Artist in Residence - November 2019
Caroline Sinders – Berlin, Germany
During her residency Caroline conducted workshops under the title of The Feminist Data Set. Designed to explore how data collection can be used as an artistic practice and a collaborative, community practice. Asking what does ethical and communal technology creation and consumption look like?
Caroline is a machine learning design researcher and artist. She is the founder of Convocation Design + Research, a design and research agency focusing on the intersections of machine learning, user research, designing for public good, and solving communication difficult problems. As a designer and researcher, she’s worked with groups like Amnesty International, Intel, IBM Watson, the Wikimedia Foundation as well as others. She is also a research fellow with Harvard University’s Kennedy School of Government and Policy. Caroline holds a master’s degree from New York University’s Interactive Telecommunications Program.

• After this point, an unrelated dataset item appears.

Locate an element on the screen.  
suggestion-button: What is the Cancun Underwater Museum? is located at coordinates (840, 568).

Artist in Residence - June 2019
Irma Catherine Wange – Kampala, Uganda
Irma uses design to engage, empower and educate across canvas, through painting, photography, product design, and transportation design to communicate with space, aimed at discovering and solving design challenges in our surroundings. She has learned experience through working with different projects, such as the Kiira Ev project at Makerere University Centre for Research in Transportation.
Technologies (now known as Kiira Motors Uganda), which involved exploring green technology in electric vehicles for a period of one year (2012 – 2013) as an undergraduate research assistant. Irma gained more interest in design challenges such as, liking the design industry to design practice for sustainable product design development in Uganda (LID Project). This later gave birth to more and more projects including working with i-CMiiST on road safety using creative methods. This has helped her pursue her passion in their respective disciplines.

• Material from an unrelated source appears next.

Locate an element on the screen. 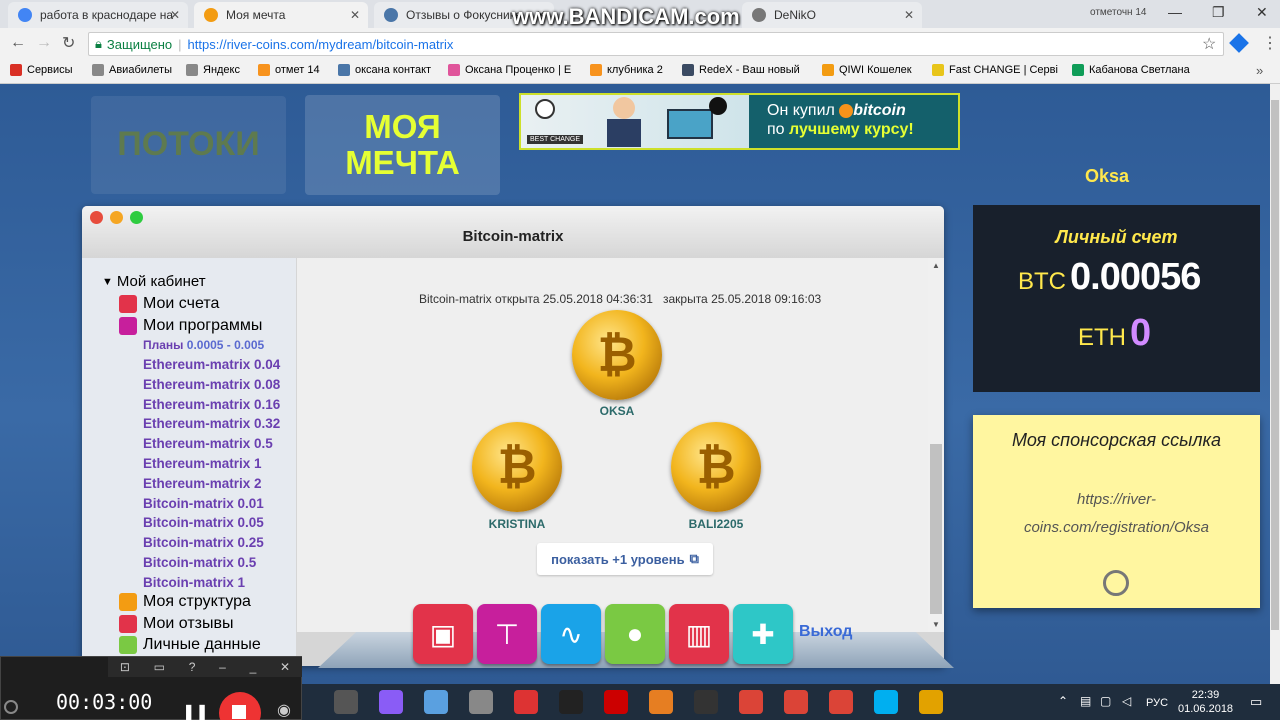 The height and width of the screenshot is (720, 1280). sidebar-plan-link: Ethereum-matrix 0.08 is located at coordinates (212, 384).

Artist in Residence - March 2019
Akeelah Bertram – Leeds, UK
During her residency Akeelah explored new fabrication and prototyping techniques that have resulted in the development of a new installation exploring the diaspora experience titled Return. Return explores the idea of diaspora as physical, mental and social states of separation in the form of interactive portals connecting audiences in different spaces.
Akeelah is a visual artist who creates immersive environments out of light and sound. Inspired by phenomenology and structuralism, her work aims to situate audiences in unfamiliar environments to challenge physical and ideological perspectives. Akeelah studied Fine Art at the University of Leeds before going on to complete an MA in Sculpture at the Royal College of Art. Over the last 10 years she has produced independent and collaborative works, exhibiting nationally and internationally.

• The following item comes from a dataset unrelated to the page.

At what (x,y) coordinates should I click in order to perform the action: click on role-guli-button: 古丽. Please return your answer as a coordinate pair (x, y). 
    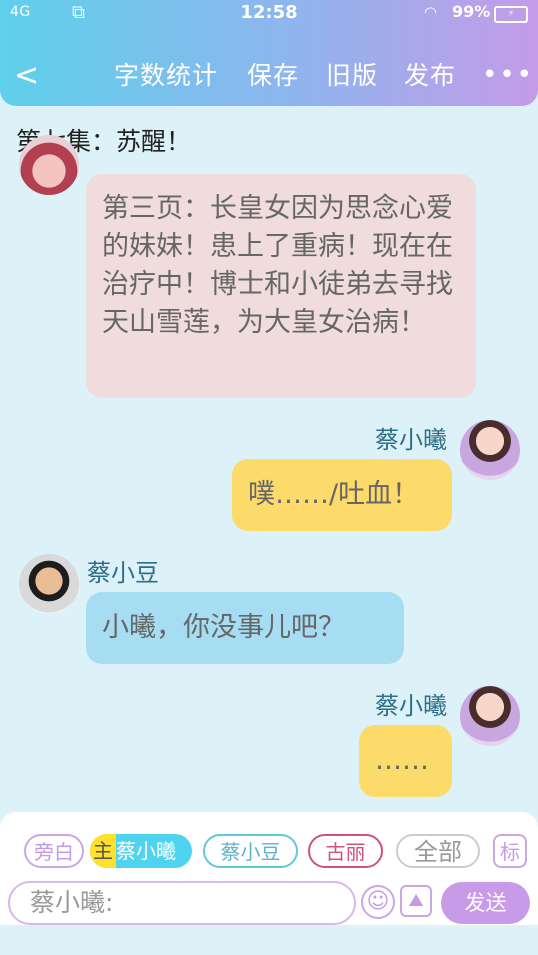
    Looking at the image, I should click on (346, 851).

Invisible Flock are based at Yorkshire Sculpture Park. Our studio includes a design space, workshop and laboratory where all of our work and research takes place and are equipped accordingly. The workshop is designed for working with a wide variety of materials, and is equipped with a Laser cutter, a CNC, 3D printers and a comprehensive selection of workshop tools both bench mounted and hand tools. The laboratory is a fully equipped electronics prototyping lab, with an array of prototyping tools boards and components, as well as digital third party tools such as kinects, myo armbands etc. We also have a wide variety of computing options ranging from embeddable boards to powerful GPU machines and a selection of field recording and sound equipment.